Le premier soutien ottoman aux Wattassides remonte à 1545 quand ces derniers, perdant du terrain, se tournent vers l'empire de la Sublime Porte dans le but d'obtenir une aide militaire leur permettant de rester au pouvoir[4]. La rivalité de deux confréries soufies — la Qadiriyya, à Alger et à Fès ; la Chadhiliyya-Jazûliyya, dans le sud du Maroc et à Tlemcen — facilite l'alliance de la régence d'Alger avec les Wattasides contre la dynastie saadienne[c]. Le prince wattasside Bou Hassoun, alors régent pour le jeune sultan Mohammed al-Qasri, « mobilise le soutien des marabouts qadiris » et reconnait la suzeraineté du calife ottoman en retour de l'aide militaire demandée[6]. Cependant, les Ottomans n'interviennent pas au Maroc tandis que les dirigeants d'Alger[7] ne peuvent intervenir militairement dans les années 1540, même s'ils l'auraient souhaité, en raison des troubles marquant la fin de l'ère zianide à Tlemcen[4]. En 1549, ils donnent néanmoins l'asile à Bou Hassoun à Alger, après que les Saadiens ont conquis Fès[d]. Ce dernier, qui demeure soutenu par un nombre important de tribus du nord-est du Maroc ainsi que par les princes de Debdou[9], espère que les dirigeants d'Alger envahissent le Maroc, avec ou sans l'accord de la Sublime Porte, afin d'y restaurer son pouvoir[4].

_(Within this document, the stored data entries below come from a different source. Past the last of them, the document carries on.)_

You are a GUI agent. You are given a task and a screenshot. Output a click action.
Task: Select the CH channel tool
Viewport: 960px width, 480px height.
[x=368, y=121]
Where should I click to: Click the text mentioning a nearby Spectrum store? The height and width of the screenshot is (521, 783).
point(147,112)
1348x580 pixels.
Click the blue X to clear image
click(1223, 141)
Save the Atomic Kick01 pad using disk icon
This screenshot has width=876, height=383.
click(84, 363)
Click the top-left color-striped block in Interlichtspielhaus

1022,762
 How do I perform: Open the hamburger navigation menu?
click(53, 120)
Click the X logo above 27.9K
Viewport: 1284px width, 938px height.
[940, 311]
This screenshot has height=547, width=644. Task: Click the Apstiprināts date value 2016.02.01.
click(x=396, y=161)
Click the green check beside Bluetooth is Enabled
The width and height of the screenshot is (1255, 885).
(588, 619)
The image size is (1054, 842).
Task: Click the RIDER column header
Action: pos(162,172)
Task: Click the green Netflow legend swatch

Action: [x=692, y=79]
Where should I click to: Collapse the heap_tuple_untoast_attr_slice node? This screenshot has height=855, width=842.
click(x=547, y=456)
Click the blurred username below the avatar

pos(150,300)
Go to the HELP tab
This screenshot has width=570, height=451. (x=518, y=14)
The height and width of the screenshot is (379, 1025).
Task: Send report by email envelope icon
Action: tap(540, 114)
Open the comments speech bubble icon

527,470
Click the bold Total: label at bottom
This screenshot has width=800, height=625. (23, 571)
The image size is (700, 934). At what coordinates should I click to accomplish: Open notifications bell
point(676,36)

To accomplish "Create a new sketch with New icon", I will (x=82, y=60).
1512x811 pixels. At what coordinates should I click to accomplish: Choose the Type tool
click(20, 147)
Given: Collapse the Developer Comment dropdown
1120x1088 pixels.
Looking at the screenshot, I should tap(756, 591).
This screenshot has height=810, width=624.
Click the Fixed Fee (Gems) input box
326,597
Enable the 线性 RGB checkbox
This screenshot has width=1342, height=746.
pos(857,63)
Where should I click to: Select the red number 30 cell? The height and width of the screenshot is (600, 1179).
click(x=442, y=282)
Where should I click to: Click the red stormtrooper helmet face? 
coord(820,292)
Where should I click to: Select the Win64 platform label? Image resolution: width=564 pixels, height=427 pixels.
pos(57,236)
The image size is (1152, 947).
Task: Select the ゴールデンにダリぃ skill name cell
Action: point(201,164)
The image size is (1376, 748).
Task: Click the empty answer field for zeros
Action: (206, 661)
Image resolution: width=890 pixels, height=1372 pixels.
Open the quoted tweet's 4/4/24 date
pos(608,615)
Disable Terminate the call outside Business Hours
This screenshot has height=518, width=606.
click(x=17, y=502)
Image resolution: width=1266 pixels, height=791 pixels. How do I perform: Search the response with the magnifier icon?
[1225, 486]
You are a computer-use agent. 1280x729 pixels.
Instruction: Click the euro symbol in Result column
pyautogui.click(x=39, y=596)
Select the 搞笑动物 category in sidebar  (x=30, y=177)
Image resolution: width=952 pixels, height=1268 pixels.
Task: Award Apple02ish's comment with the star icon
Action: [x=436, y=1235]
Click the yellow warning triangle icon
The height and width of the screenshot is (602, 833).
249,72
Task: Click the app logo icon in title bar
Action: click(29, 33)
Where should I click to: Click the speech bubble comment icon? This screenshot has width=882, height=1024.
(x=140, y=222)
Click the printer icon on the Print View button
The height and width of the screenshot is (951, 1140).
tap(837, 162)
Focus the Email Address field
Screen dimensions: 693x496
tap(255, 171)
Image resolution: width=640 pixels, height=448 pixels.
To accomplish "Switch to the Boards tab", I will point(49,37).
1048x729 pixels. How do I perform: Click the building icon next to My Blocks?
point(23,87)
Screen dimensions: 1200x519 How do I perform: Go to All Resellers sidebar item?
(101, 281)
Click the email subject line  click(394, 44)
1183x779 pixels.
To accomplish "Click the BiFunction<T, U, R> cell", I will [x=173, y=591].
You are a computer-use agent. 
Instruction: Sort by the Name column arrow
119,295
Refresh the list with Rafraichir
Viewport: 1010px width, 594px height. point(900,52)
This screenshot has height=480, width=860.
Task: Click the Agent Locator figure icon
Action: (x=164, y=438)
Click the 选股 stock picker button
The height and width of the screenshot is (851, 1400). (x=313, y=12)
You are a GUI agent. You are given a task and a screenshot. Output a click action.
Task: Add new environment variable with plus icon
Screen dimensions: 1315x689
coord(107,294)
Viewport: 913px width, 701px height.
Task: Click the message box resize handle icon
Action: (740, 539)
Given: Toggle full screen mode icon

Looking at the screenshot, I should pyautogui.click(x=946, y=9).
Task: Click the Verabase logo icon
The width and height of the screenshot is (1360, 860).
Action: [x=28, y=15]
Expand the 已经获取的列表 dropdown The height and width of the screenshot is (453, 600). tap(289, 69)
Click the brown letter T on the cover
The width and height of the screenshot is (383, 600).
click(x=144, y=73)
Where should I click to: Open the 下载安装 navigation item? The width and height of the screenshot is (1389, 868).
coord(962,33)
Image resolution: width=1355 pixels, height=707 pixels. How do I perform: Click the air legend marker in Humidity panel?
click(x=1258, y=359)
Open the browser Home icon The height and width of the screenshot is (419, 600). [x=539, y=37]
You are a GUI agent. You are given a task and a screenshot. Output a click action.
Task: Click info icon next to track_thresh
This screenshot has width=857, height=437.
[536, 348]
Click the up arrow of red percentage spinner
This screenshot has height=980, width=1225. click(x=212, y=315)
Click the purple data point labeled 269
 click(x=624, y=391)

En 1552, le calife ottoman Soliman le Magnifique nomme Salah Raïs en tant que beylerbey d’Alger en remplacement de Hassan Pacha. En même temps, Soliman envoie une lettre accompagnée de présents au sultan saadien Mohammed ech-Cheikh, où il loue les qualités du nouveau beylerbey d’Alger auquel il aurait demandé de s’entendre avec le voisin et d’agir pour l’unité et la bonne entente entre musulmans. Si au départ les relations sont cordiales, Salah Raïs allant même jusqu’à offrir à ech-Cheikh des prises qu’il avait faites lors de son expédition de Gibraltar contre les Espagnols et les Portugais, elles se détériorent rapidement en raison du ton hautain de la sublime Porte, qui qualifie le saadien de « gouverneur de la province de Fès » et dont les lettres sont accompagnées de la formule « que notre bienfaisance sultanienne vous gratifie » alors que ce dernier s'était proclamé calife dès sa prise de Fès. Profitant de l’occupation des Ottomans par la reprise des conflits sur d'autres fronts, Mohammed ech-Cheikh tente à deux reprises d’annexer Tlemcen, sans y parvenir. A la suite de ces tentatives, le beylerbey d’Alger et le sultan saadien négocient la fin du conflit et fixent la frontière à la Moulouya. Frontière qui reste théorique puisque Mohammed ech-Cheikh reprend ses incursions peu de temps après et conclut une alliance avec les Espagnols, ce qui ralluma le conflit[10].
De son côté, le wattasside Bou Hassoun, qui escomptait une aide portugaise pour reprendre son trône, se retrouve à bord d'un navire capturé, le 5 juillet 1553 dans la rade de Vélez[e], par Salah Raïs à son retour d'une expédition navale contre Majorque et Minorque. Salah y voit une occasion d'intervenir au Maroc en appuyant les Wattassides[12]. Selon Ch. de Rotalier : « Salah-Raïs reprocha vivement à [Bou Hassoun] d’avoir songé à invoquer le secours des chrétiens, au lieu de solliciter ceux des Turcs, musulmans comme lui, et dont il pouvait recevoir la protection sans crime et sans déshonneur » ; des reproches jugés « bien improbables » par A. Cour [11],[13].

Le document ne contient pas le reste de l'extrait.